Assignment A: Using the blog post, explain in one to three sentences why the writer's wife thought the patients benefited from their surgery even though he saw little improvement.
Assignment B: In the blog post, what did the writer see during his visit to his dermatologist?
Assignment C: Reproduce the blog post from "Perhaps you didn’t" up to and including "seeking surgical relief?".
---------- Page extract ----------
Monday, March 12, 2012

Vanity

My last post was mean-spirited, says my wife.  I had written about a visit to my dermatologist, where I had seen before and after photographs of patients on whose faces or necks he had performed minor plastic surgery.  While the surgical interventions were successful – bags under the eyes were lightened, fat around the neck was lessened, etc. – I saw only minor improvements in the patients’ overall appearance.  In the case of three ugly men, they remained ugly after their surgery. 

Perhaps you didn’t see much improvement, my wife told me, but they probably did and it gave them more confidence.  She told me of a young woman whose relationships with men were transformed after breast reduction surgery, although no one but her saw any need for it.  Where, my wife asked me, was your sympathy for these patients’ pain and expense and for the emotional distress that led to their seeking surgical relief?
---------- Collected data ----------
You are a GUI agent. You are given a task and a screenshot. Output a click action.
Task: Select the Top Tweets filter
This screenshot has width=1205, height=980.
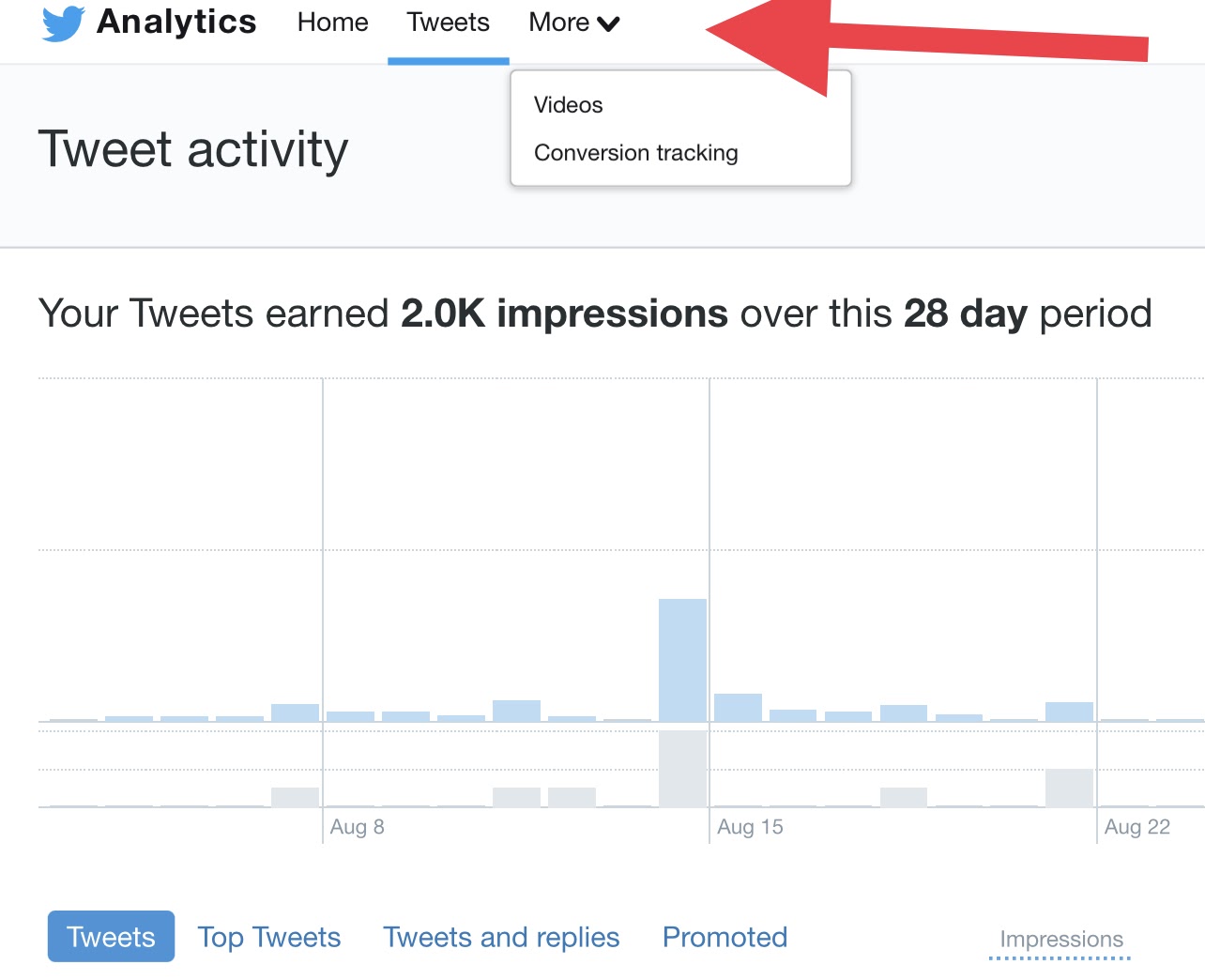[268, 936]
----------
Expected answer A: She said that even if he saw little change, the patients themselves probably did, and that gave them more confidence. She pointed to a young woman whose relationships with men were transformed after breast reduction surgery, although no one but her saw any need for it.

Expected answer B: He saw before and after photographs of patients whose faces or necks the dermatologist had operated on with minor plastic surgery.

Expected answer C:
Perhaps you didn’t see much improvement, my wife told me, but they probably did and it gave them more confidence.  She told me of a young woman whose relationships with men were transformed after breast reduction surgery, although no one but her saw any need for it.  Where, my wife asked me, was your sympathy for these patients’ pain and expense and for the emotional distress that led to their seeking surgical relief?